Conformational studies of vasopressin analogues modified with N-methylphenylalanine enantiomers in dimethyl sulfoxide solution

The conformations of [Arg(8)]vasopressin (AVP) analogues substituted at positions 2 and 3 with N-methylphenylalanine (MePhe) enantiomers were earlier investigated by using nuclear magnetic resonance (NMR) spectroscopy in aqueous solution. A comparison of the results obtained in H2O/D2O (9:1) and DMSO-d(6) has shown the structures in the first solution to be more flexible than those in DMSO-d(6). This is manifested by a higher percentage of minor conformations in H2O/ D2O. The largest differences between the NMR spectra in both solvents were noticed for [MePhe(2), D-MePhe(3)]AVP (II) and [D-Cys(1), MePhe(2), D-MePhe(3)] AVP (III). Namely, in the ROESY spectra in aqueous solution, the cis/trans isomerization between MePhe(2)-DMePhe(3) and D-Cys(1)-MePhe(2) 2 for II and III, respectively, is observed, while in DMSO-d(6), the appropriate cross peaks indicate isomerization across the Cys(6)-Pro(7) peptide bond.
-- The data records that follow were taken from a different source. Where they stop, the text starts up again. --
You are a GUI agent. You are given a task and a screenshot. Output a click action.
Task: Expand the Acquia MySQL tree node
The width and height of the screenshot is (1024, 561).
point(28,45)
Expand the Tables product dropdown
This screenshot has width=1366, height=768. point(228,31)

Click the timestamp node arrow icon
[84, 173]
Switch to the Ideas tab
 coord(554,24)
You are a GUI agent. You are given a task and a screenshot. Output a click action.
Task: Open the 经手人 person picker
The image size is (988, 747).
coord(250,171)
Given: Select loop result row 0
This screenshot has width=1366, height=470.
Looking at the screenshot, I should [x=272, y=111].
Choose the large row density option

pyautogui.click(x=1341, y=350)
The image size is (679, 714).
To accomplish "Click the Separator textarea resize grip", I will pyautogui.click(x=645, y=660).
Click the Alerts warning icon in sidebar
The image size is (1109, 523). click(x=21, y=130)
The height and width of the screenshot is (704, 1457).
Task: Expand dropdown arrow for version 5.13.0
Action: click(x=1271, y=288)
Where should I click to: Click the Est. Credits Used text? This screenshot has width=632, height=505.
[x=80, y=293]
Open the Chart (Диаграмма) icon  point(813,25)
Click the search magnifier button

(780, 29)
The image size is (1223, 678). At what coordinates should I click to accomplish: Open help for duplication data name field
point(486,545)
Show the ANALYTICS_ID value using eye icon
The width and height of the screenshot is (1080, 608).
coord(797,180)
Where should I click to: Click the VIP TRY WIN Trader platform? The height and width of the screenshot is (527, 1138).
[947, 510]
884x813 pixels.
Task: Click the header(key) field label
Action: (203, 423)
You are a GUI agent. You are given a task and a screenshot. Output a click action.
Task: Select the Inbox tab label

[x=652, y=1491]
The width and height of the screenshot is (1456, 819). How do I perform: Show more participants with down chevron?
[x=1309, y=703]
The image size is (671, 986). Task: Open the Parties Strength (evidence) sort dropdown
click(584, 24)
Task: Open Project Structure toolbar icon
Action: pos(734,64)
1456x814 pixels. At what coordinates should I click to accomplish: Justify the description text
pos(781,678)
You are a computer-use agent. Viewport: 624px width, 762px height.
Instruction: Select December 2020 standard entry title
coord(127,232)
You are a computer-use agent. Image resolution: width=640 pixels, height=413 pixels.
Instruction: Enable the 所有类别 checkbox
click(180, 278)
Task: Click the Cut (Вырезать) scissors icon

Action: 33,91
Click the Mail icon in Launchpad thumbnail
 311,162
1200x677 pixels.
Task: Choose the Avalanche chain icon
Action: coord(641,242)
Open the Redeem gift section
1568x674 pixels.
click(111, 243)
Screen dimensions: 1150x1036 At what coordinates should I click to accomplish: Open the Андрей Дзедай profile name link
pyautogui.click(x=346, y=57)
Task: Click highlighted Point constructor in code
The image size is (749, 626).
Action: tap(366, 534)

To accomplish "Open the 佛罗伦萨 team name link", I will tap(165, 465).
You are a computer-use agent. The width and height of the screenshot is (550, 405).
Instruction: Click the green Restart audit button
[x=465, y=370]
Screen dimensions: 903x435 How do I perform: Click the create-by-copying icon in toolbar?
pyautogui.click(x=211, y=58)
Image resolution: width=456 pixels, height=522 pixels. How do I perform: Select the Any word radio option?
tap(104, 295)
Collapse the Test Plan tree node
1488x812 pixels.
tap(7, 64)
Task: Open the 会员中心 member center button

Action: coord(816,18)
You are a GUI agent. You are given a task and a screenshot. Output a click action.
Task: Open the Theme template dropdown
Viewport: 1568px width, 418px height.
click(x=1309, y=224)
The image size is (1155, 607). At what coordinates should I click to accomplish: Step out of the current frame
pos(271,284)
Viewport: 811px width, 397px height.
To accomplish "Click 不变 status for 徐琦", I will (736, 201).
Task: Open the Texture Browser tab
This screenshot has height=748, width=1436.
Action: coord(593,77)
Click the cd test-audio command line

In the case of the remaining peptides, the position of cis/trans isomerization is the same in aqueous solution and in dimethyl sulfoxide. [D-MePhe(2) ,MePhe(3)] AVP (V) displays low antiuterotonic and antipressor activities, while [D-MePhe(2,3)] AVP (IV) is a weak but selective blocker of oxytocin (OT) receptors in the uterus. The former shows similar conformational preferences as another antagonist of V-1a and OT receptors-namely, [Acc(2), D-Arg(8)] VP (Acc: 1-aminocyclohexane-1-carboxylic acid)-investigated by us. In the case of IV, the cis peptide bond between residues at positions 2 and 3 might be the reason for selectivity. (c) 2006 Wiley Periodicals, Inc.